WeightedEuclidean | 0.008217s | 0.002075s | 3.9591 |

WeightedCityblock | 0.007486s | 0.002058s | 3.6378 |

WeightedMinkowski | 0.024653s | 0.019632s | 1.2557 |

WeightedHamming | 0.008467s | 0.002962s | 2.8587 |

SqMahalanobis | 0.101976s | 0.031780s | 3.2088 |

Mahalanobis | 0.105060s | 0.031806s | 3.3032 |

We can see that using `colwise`

instead of a simple loop yields considerable gain (2x - 4x), especially when the internal computation of each distance is simple.
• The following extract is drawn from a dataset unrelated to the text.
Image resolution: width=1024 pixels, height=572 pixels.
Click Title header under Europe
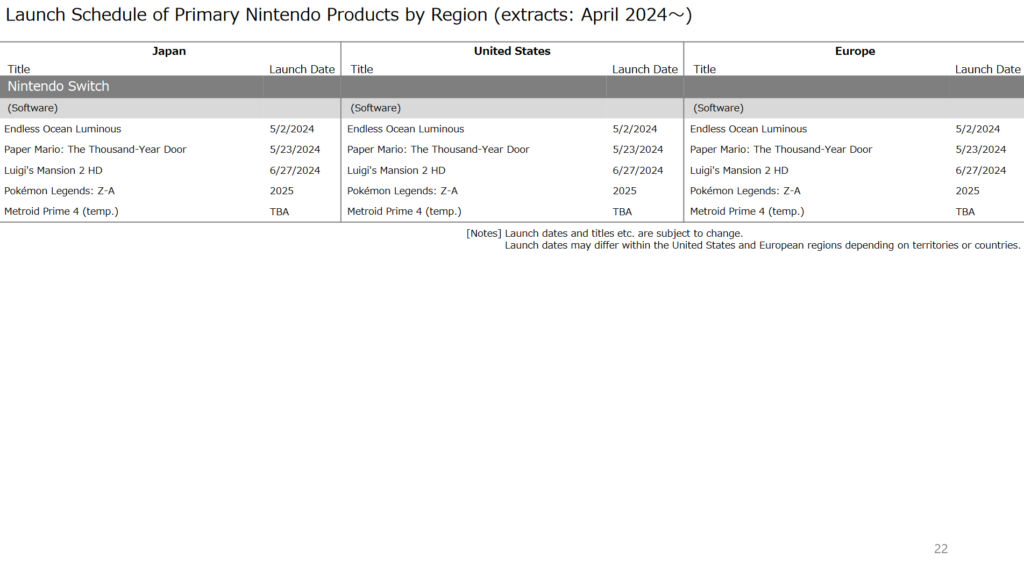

Nonetheless, when the computation of a single distance is heavy enough (e.g. *KLDivergence*, *RenyiDivergence*), the gain is not as significant.
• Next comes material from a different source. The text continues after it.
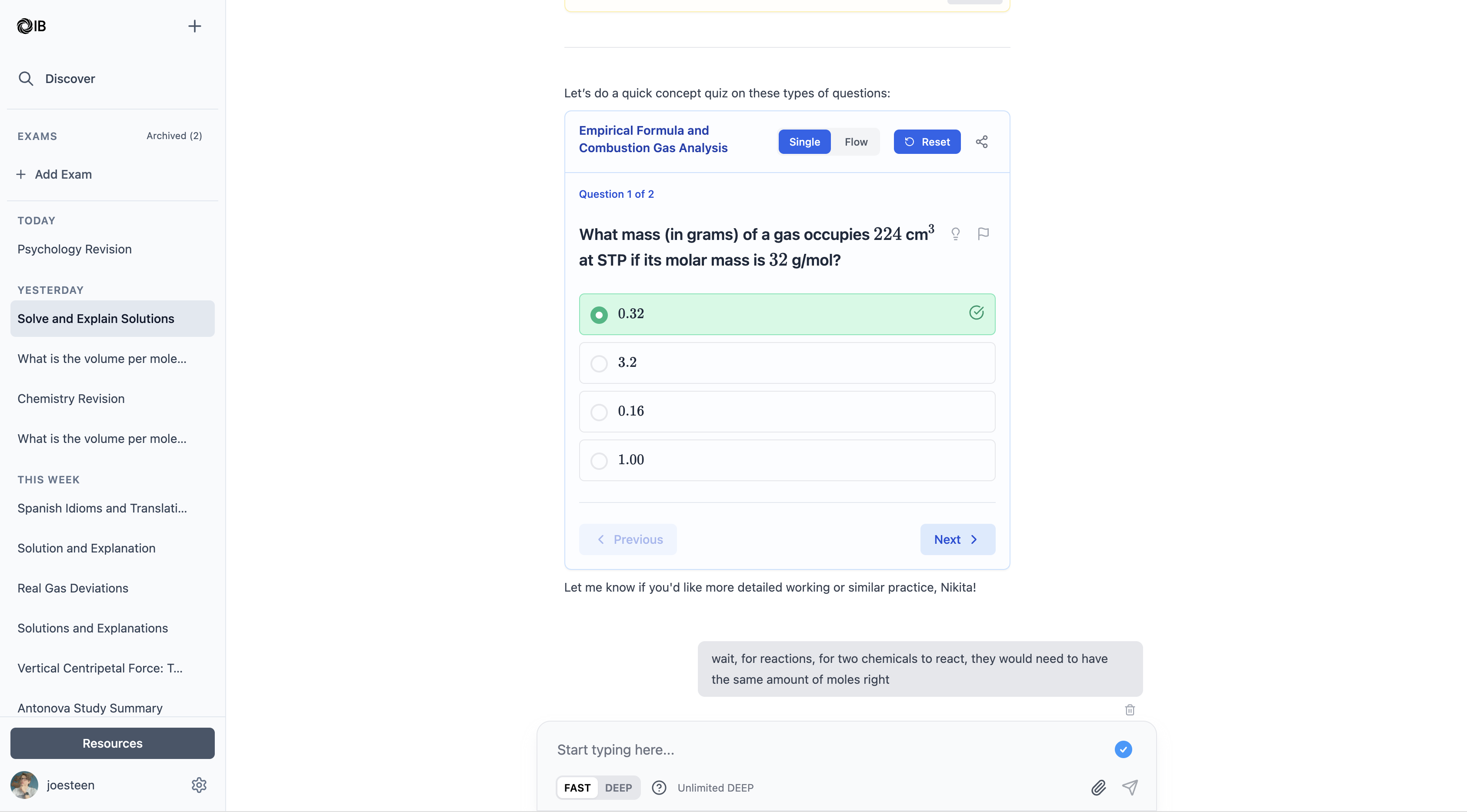
Task: Go to the Next quiz question
Action: tap(957, 539)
The table below compares the performance (measured in terms of average elapsed time of each iteration) of a straightforward loop implementation and an optimized implementation provided in *Distances.jl*. The task in each iteration is to compute a specific distance in a pairwise manner between columns in a `100-by-200`

and `100-by-250`

matrices, which will result in a `200-by-250`

distance matrix.

distance | loop | pairwise | gain |
---|---|---|---|

SqEuclidean | 0.022982s | 0.000145s | 158.9554 |

Euclidean | 0.022155s | 0.000843s | 26.2716 |

Cityblock | 0.022382s | 0.003899s | 5.7407 |

Chebyshev | 0.034491s | 0.014600s | 2.3624 |

Minkowski | 0.065968s | 0.046761s | 1.4107 |

Hamming | 0.021016s | 0.003139s | 6.6946 |

CosineDist | 0.024394s | 0.000828s | 29.4478 |

CorrDist | 0.039089s | 0.000852s | 45.8839 |

ChiSqDist | 0.022152s | 0.004361s | 5.0793 |

KLDivergence | 0.096694s | 0.086728s | 1.1149 |

RenyiDivergence(0) | 0.042658s | 0.023323s | 1.8290 |

RenyiDivergence(1) | 0.122015s | 0.104527s | 1.1673 |

RenyiDivergence(2) | 0.052896s | 0.033865s | 1.5620 |

RenyiDivergence(∞) | 0.039993s | 0.027331s | 1.4632 |

JSDivergence | 0.211276s | 0.204046s | 1.0354 |

BhattacharyyaDist | 0.030378s | 0.011189s | 2.7151 |

HellingerDist | 0.029592s | 0.010109s | 2.9273 |

WeightedSqEuclidean | 0.025619s | 0.000217s | 117.8128 |

WeightedEuclidean | 0.023366s | 0.000264s | 88.3711 |

WeightedCityblock | 0.026213s | 0.004610s | 5.6855 |

WeightedMinkowski | 0.068588s | 0.050033s | 1.3708 |

WeightedHamming | 0.025936s | 0.007225s | 3.5895 |

SqMahalanobis | 0.520046s | 0.000939s | 553.6694 |

Mahalanobis | 0.480556s | 0.000954s | 503.6009 |

For distances of which a major part of the computation is a quadratic form (e.g. *Euclidean*, *CosineDist*, *Mahalanobis*), the performance can be drastically improved by restructuring the computation and delegating the core part to `GEMM`

in *BLAS*. The use of this strategy can easily lead to 100x performance gain over simple loops (see the highlighted part of the table above).